How urban planning and housing policy helped create 'food apartheid' in U.S. cities by Julian Agyeman
Hunger is not evenly spread across the U.S., nor within its cities. Even in the the richest parts of urban America there are pockets of deep food insecurity, and more often than not it is Black and Latino communities that are hit hardest. As an urban planning academic who teaches a course on food justice, I’m aware that this disparity is in large part through design. For over a century, urban planning has been used as a toolkit for maintaining white supremacy that has divided U.S. cities along racial lines. And this has contributed to the development of so-called “food deserts” – areas of limited access to reasonably priced, healthy, culturally relevant foods – and “food swamps” – places with a preponderance of stores selling “fast” and “junk” food. Both terms are controversial and have been contested on the grounds that they ignore both the historical roots and deeply racialized nature of food access, whereby white communities are more likely to have sufficient availability of healthy, reasonably priced produce.
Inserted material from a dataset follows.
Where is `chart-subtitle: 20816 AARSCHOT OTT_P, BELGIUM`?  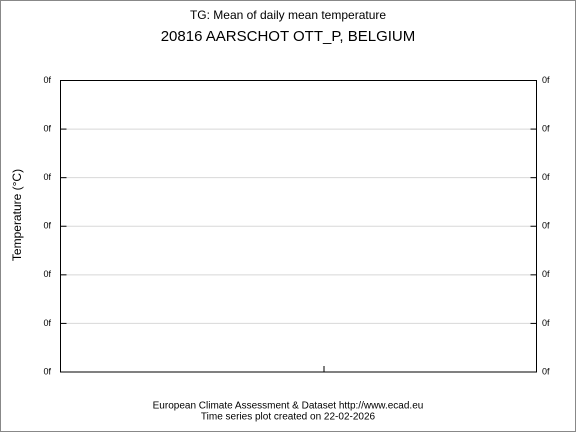 chart-subtitle: 20816 AARSCHOT OTT_P, BELGIUM is located at coordinates (288, 36).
Instead, food justice scholar Ashanté M. Reese suggests the term “food apartheid.” According to Reese, food apartheid is “intimately tied to policies and practices, current and historical, that come from a place of anti-Blackness.” Regardless of what they are called, these areas of inequitable food access and limited options exist. The U.S. Department of Agriculture estimates that 54.4 million Americans live in low-income areas with poor access to healthy food. For city residents, this means they are more than half a mile from the nearest supermarket. More expensive, fewer options The development of these areas of limited healthy food options has a long history tied to urban planning and housing policies. Practices such as redlining and yellowlining – in which the private sector and government conspired to restrict mortgage lending to Black and other minority homebuyers – and racial covenants that limited rental and sale property to white
people only meant that areas of poverty were concentrated along racial lines. In addition, homeowner associations that denied access to Black people in particular and federal housing subsidies that have largely gone to white, richer Americans have made it harder for people living in lower-income areas to move out or accrue wealth. It also leads to urban blight. This matters when looking at food access because retailers are less willing to go into poorer areas. A process of “supermarket redlining” has seen larger grocery stores either refuse to move into lower-income areas, shut existing outlets or relocate to wealthier suburbs. The thinking behind this process is that as pockets in a city become poorer, they are less profitable and more prone to crime. There is also, scholars suggest, a cultural bias among large retailers against putting outlets in minority-populated areas. Speaking about why supermarkets were fleeing the New York borough of Queens in the 1990s, the city’s then-Consumer Affairs Commissioner Mark Green put it this way: “First they may fear that they do not understand the minority market. But second is their knee-jerk premise that Blacks are poor, and poor people are a poor market.” In the absence of larger grocery stores, less healthy food options – often at a higher price – have taken over in low-income areas. Research among food providers in New Haven, Connecticut in 2008 found “significantly worse average produce quality” in lower-income neighborhoods. Meanwhile a study of New Orleans in 2001 found fast-food density was higher in poorer areas, and that predominantly Black neighborhoods had 2.5 fast-food outlets for every square mile, compared to 1.5 in white areas.